Given exercise:
Render each line of the data below as one string in a JSON array, and omit blank lines.

Source data:
┌──

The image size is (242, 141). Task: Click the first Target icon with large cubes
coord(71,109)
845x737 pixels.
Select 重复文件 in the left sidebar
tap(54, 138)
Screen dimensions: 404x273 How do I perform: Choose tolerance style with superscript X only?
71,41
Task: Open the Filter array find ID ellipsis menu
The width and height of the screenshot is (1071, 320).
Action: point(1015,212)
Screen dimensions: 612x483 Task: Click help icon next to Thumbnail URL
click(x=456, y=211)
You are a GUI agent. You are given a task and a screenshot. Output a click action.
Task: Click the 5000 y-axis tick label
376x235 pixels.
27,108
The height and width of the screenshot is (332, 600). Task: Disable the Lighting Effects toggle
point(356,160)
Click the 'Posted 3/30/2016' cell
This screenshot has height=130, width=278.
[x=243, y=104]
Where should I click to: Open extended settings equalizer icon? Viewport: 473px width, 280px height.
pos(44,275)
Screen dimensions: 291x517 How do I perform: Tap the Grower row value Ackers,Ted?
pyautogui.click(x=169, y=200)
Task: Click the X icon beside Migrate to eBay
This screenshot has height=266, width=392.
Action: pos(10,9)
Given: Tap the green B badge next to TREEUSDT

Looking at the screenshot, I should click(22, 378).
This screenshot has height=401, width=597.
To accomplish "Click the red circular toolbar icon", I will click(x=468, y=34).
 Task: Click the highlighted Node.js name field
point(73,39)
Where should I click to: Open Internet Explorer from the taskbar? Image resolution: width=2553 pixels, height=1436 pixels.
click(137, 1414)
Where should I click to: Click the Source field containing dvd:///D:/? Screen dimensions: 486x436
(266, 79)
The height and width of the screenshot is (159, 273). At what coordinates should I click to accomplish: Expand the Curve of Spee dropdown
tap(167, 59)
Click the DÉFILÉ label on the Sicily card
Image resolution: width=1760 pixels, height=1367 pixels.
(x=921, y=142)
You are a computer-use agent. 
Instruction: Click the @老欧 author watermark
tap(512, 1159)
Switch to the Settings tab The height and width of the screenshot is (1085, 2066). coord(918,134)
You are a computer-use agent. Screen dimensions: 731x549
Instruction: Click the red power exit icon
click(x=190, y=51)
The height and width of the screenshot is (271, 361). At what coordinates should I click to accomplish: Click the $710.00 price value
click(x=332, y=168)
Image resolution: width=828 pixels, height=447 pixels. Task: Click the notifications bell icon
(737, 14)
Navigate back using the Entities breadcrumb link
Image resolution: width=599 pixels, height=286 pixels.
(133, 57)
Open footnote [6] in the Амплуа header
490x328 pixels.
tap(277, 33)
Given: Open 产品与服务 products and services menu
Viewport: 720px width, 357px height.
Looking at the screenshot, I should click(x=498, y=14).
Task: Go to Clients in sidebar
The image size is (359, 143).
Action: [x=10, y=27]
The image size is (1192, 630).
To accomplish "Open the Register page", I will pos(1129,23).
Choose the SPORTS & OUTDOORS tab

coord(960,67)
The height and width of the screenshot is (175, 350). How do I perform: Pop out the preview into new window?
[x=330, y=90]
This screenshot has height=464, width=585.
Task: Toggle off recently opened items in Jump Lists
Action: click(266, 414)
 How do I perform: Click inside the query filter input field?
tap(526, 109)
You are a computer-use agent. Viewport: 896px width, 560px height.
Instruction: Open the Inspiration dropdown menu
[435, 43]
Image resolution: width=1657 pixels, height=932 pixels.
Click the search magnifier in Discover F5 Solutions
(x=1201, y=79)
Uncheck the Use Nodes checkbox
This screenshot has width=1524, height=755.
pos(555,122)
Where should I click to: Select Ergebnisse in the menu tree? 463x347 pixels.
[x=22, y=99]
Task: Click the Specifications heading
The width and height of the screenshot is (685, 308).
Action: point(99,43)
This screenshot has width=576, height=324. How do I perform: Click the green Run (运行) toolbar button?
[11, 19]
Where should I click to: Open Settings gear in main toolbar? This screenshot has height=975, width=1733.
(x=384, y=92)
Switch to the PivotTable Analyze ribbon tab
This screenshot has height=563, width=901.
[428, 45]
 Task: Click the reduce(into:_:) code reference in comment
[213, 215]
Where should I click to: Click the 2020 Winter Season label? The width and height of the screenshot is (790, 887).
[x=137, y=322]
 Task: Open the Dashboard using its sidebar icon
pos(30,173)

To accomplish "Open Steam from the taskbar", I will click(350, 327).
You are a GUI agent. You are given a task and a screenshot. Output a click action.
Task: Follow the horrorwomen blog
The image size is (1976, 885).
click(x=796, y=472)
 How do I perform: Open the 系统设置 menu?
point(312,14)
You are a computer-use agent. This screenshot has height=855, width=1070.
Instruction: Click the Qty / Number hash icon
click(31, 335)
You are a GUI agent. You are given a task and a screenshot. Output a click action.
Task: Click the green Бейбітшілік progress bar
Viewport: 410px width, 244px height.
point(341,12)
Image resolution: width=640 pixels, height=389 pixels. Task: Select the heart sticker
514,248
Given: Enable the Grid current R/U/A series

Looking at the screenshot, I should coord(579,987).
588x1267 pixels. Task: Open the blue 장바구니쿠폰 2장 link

└──

Task result:
[
  "The image size is (242, 141). Task: Click the first Target icon with large cubes",
  "coord(71,109)",
  "845x737 pixels.",
  "Select 重复文件 in the left sidebar",
  "tap(54, 138)",
  "Screen dimensions: 404x273 How do I perform: Choose tolerance style with superscript X only?",
  "71,41",
  "Task: Open the Filter array find ID ellipsis menu",
  "The width and height of the screenshot is (1071, 320).",
  "Action: point(1015,212)",
  "Screen dimensions: 612x483 Task: Click help icon next to Thumbnail URL",
  "click(x=456, y=211)",
  "You are a GUI agent. You are given a task and a screenshot. Output a click action.",
  "Task: Click the 5000 y-axis tick label",
  "376x235 pixels.",
  "27,108",
  "The height and width of the screenshot is (332, 600). Task: Disable the Lighting Effects toggle",
  "point(356,160)",
  "Click the 'Posted 3/30/2016' cell",
  "This screenshot has height=130, width=278.",
  "[x=243, y=104]",
  "Where should I click to: Open extended settings equalizer icon? Viewport: 473px width, 280px height.",
  "pos(44,275)",
  "Screen dimensions: 291x517 How do I perform: Tap the Grower row value Ackers,Ted?",
  "pyautogui.click(x=169, y=200)",
  "Task: Click the X icon beside Migrate to eBay",
  "This screenshot has height=266, width=392.",
  "Action: pos(10,9)",
  "Given: Tap the green B badge next to TREEUSDT",
  "Looking at the screenshot, I should click(22, 378).",
  "This screenshot has height=401, width=597.",
  "To accomplish \"Click the red circular toolbar icon\", I will click(x=468, y=34).",
  " Task: Click the highlighted Node.js name field",
  "point(73,39)",
  "Where should I click to: Open Internet Explorer from the taskbar? Image resolution: width=2553 pixels, height=1436 pixels.",
  "click(137, 1414)",
  "Where should I click to: Click the Source field containing dvd:///D:/? Screen dimensions: 486x436",
  "(266, 79)",
  "The height and width of the screenshot is (159, 273). At what coordinates should I click to accomplish: Expand the Curve of Spee dropdown",
  "tap(167, 59)",
  "Click the DÉFILÉ label on the Sicily card",
  "Image resolution: width=1760 pixels, height=1367 pixels.",
  "(x=921, y=142)",
  "You are a computer-use agent. ",
  "Instruction: Click the @老欧 author watermark",
  "tap(512, 1159)",
  "Switch to the Settings tab The height and width of the screenshot is (1085, 2066). coord(918,134)",
  "You are a computer-use agent. Screen dimensions: 731x549",
  "Instruction: Click the red power exit icon",
  "click(x=190, y=51)",
  "The height and width of the screenshot is (271, 361). At what coordinates should I click to accomplish: Click the $710.00 price value",
  "click(x=332, y=168)",
  "Image resolution: width=828 pixels, height=447 pixels. Task: Click the notifications bell icon",
  "(737, 14)",
  "Navigate back using the Entities breadcrumb link",
  "Image resolution: width=599 pixels, height=286 pixels.",
  "(133, 57)",
  "Open footnote [6] in the Амплуа header",
  "490x328 pixels.",
  "tap(277, 33)",
  "Given: Open 产品与服务 products and services menu",
  "Viewport: 720px width, 357px height.",
  "Looking at the screenshot, I should click(x=498, y=14).",
  "Task: Go to Clients in sidebar",
  "The image size is (359, 143).",
  "Action: [x=10, y=27]",
  "The image size is (1192, 630).",
  "To accomplish \"Open the Register page\", I will pos(1129,23).",
  "Choose the SPORTS & OUTDOORS tab",
  "coord(960,67)",
  "The height and width of the screenshot is (175, 350). How do I perform: Pop out the preview into new window?",
  "[x=330, y=90]",
  "This screenshot has height=464, width=585.",
  "Task: Toggle off recently opened items in Jump Lists",
  "Action: click(266, 414)",
  " How do I perform: Click inside the query filter input field?",
  "tap(526, 109)",
  "You are a computer-use agent. Viewport: 896px width, 560px height.",
  "Instruction: Open the Inspiration dropdown menu",
  "[435, 43]",
  "Image resolution: width=1657 pixels, height=932 pixels.",
  "Click the search magnifier in Discover F5 Solutions",
  "(x=1201, y=79)",
  "Uncheck the Use Nodes checkbox",
  "This screenshot has width=1524, height=755.",
  "pos(555,122)",
  "Where should I click to: Select Ergebnisse in the menu tree? 463x347 pixels.",
  "[x=22, y=99]",
  "Task: Click the Specifications heading",
  "The width and height of the screenshot is (685, 308).",
  "Action: point(99,43)",
  "This screenshot has width=576, height=324. How do I perform: Click the green Run (运行) toolbar button?",
  "[11, 19]",
  "Where should I click to: Open Settings gear in main toolbar? This screenshot has height=975, width=1733.",
  "(x=384, y=92)",
  "Switch to the PivotTable Analyze ribbon tab",
  "This screenshot has height=563, width=901.",
  "[428, 45]",
  " Task: Click the reduce(into:_:) code reference in comment",
  "[213, 215]",
  "Where should I click to: Click the 2020 Winter Season label? The width and height of the screenshot is (790, 887).",
  "[x=137, y=322]",
  " Task: Open the Dashboard using its sidebar icon",
  "pos(30,173)",
  "To accomplish \"Open Steam from the taskbar\", I will click(350, 327).",
  "You are a GUI agent. You are given a task and a screenshot. Output a click action.",
  "Task: Follow the horrorwomen blog",
  "The image size is (1976, 885).",
  "click(x=796, y=472)",
  " How do I perform: Open the 系统设置 menu?",
  "point(312,14)",
  "You are a computer-use agent. This screenshot has height=855, width=1070.",
  "Instruction: Click the Qty / Number hash icon",
  "click(31, 335)",
  "You are a GUI agent. You are given a task and a screenshot. Output a click action.",
  "Task: Click the green Бейбітшілік progress bar",
  "Viewport: 410px width, 244px height.",
  "point(341,12)",
  "Image resolution: width=640 pixels, height=389 pixels. Task: Select the heart sticker",
  "514,248",
  "Given: Enable the Grid current R/U/A series",
  "Looking at the screenshot, I should coord(579,987).",
  "588x1267 pixels. Task: Open the blue 장바구니쿠폰 2장 link"
]